Reservoir Dog Pile
MOVIE REVIEW
Seven Psychopaths (2012)
“Seven Psychopaths” brings to mind the Tarantino knockoffs that Miramax used to crank out on the assembly line during its mid-1990s heyday, when such movies were de rigueur among neophytes straight out of film school. Their snappy one-liners, gratuitous gore and self-aware metaness have often seemed more impressive to the filmmakers themselves than to card-carrying cinephiles. While Quentin Tarantino himself references iconic filmmakers from Jean-Luc Godard to John Woo, those who reference Mr. Tarantino instead merely expose themselves as blissfully ignorant hacks who could really use a college-level introductory film course.
Colin Farrell plays Marty, an alcoholic, screenwriting Irish transplant in Hollywood with a major bout of writer’s block. His best friend Billy (Sam Rockwell) is an actor who dabbles in a scam that involves kidnapping people’s dogs and then returning them for cash rewards. Billy’s scheme finally backfires when his new victim is brutal crime lord Charlie (Woody Harrelson), who will spare no one in order to find his beloved Shih Tzu. But apparently all this bloody mess only serves as inspiration for Marty.
What about the other psychopaths, you ask? Well, there’s this outlandish backstory involving characters variously played by Christopher Walken, Linda Bright Clay, Tom Waits, Harry Dean Stanton, Amanda Warren and Brendan Sexton III. This movie-within-a-movie-turned-flashback makes little sense, much like the rest of the film.
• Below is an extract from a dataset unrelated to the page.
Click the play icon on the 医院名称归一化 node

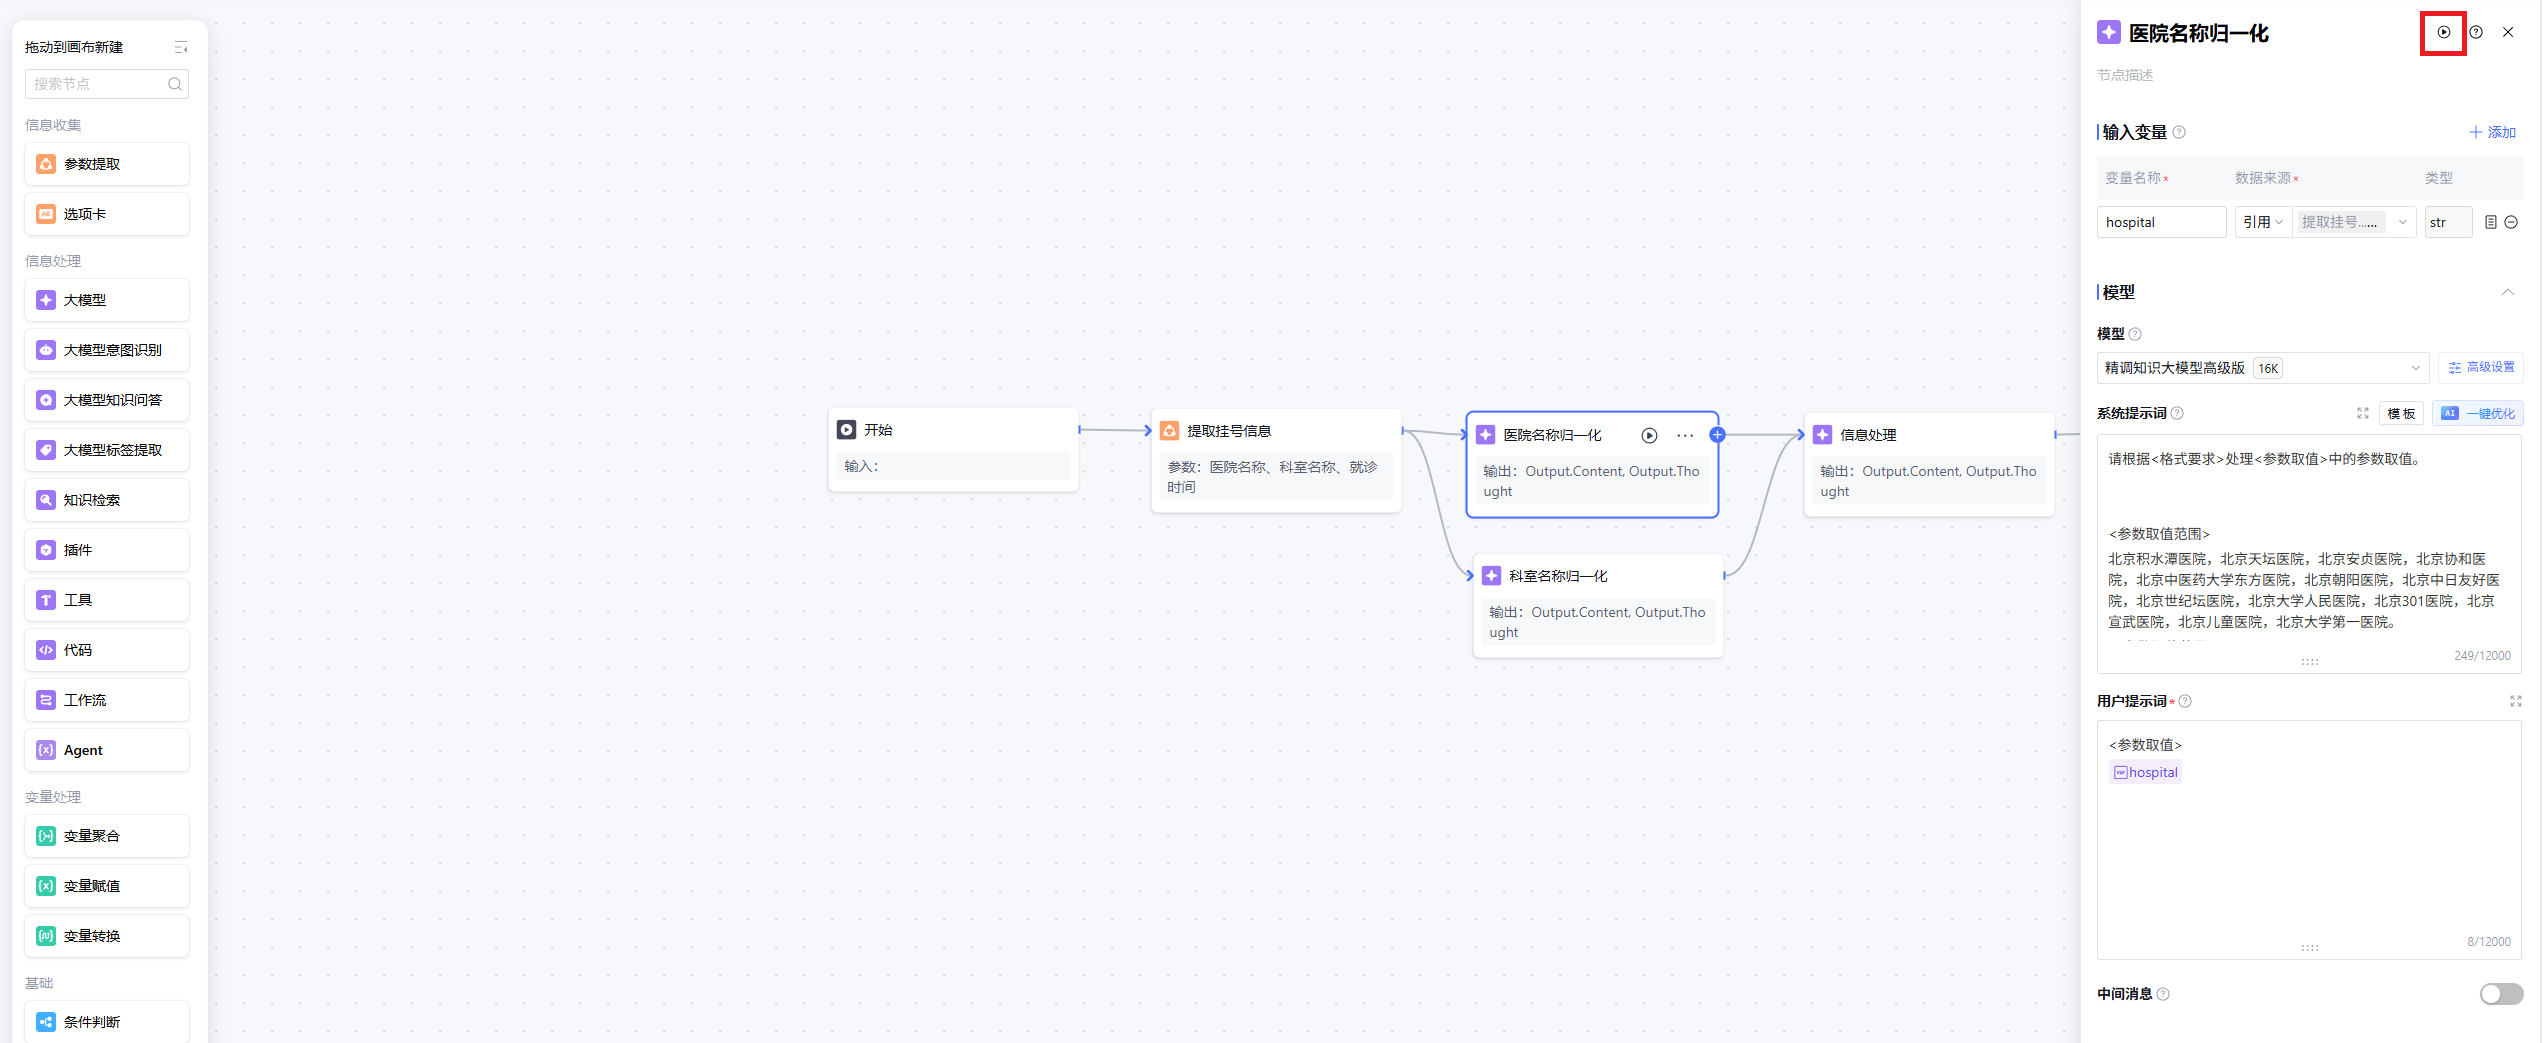(1649, 435)
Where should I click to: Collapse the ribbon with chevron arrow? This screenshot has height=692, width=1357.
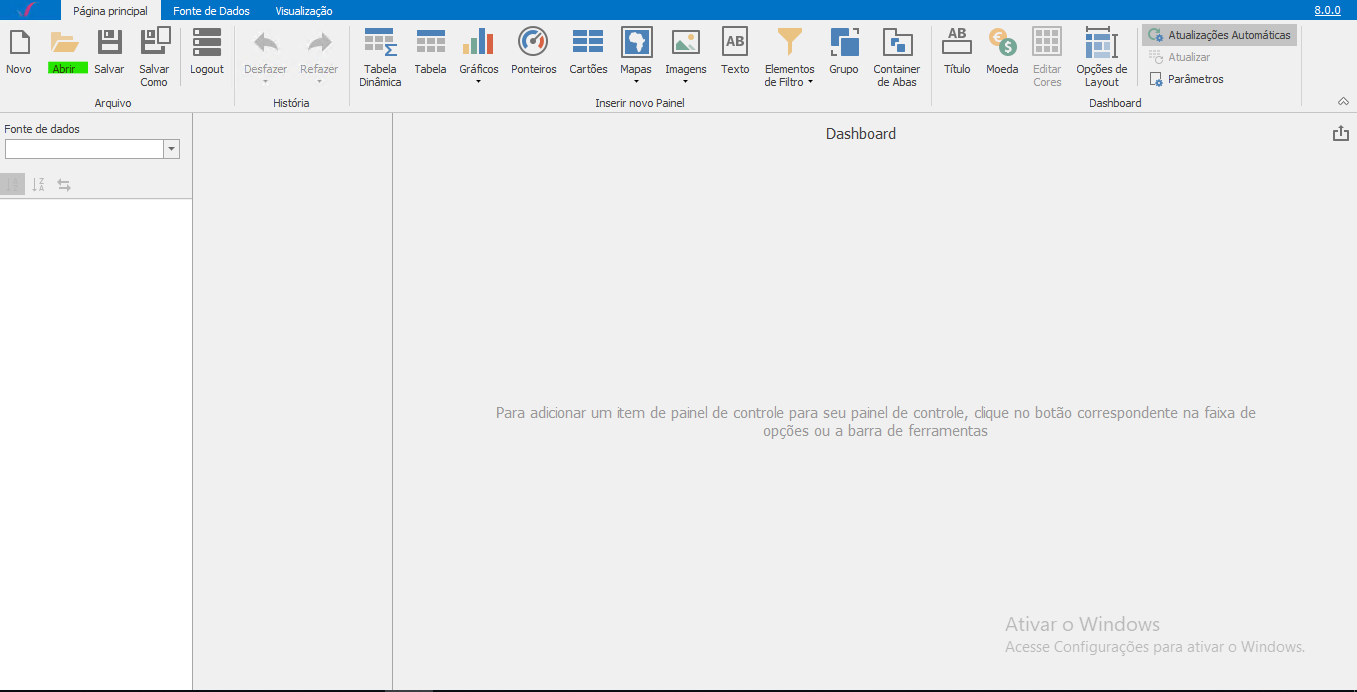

The third act begins with Billy outlining an anticlimactic final shoot-out for Marty’s screenplay and then proceeding enact the scene play-by-play in the Charlie Kaufman tradition.
Indeed, the finale is every bit as anticlimactic as Billy envisions. There’s never a moment in which “Seven Psychopaths” seems particularly original or inspired. Fresh off the success of “In Bruges,” writer-director Martin McDonagh is more preoccupied with what looks cool on paper rather than what actually works. Just to give you an idea, the plot here is so unintelligible that its distributor ended up cutting corners with the poster, the trailer and the synopsis in the press notes. Tonally, it’s a bit like Danny Boyle’s misguided “A Life Less Ordinary” — with a promising British talent lured by America who is too eager to please and finds himself in way over his head.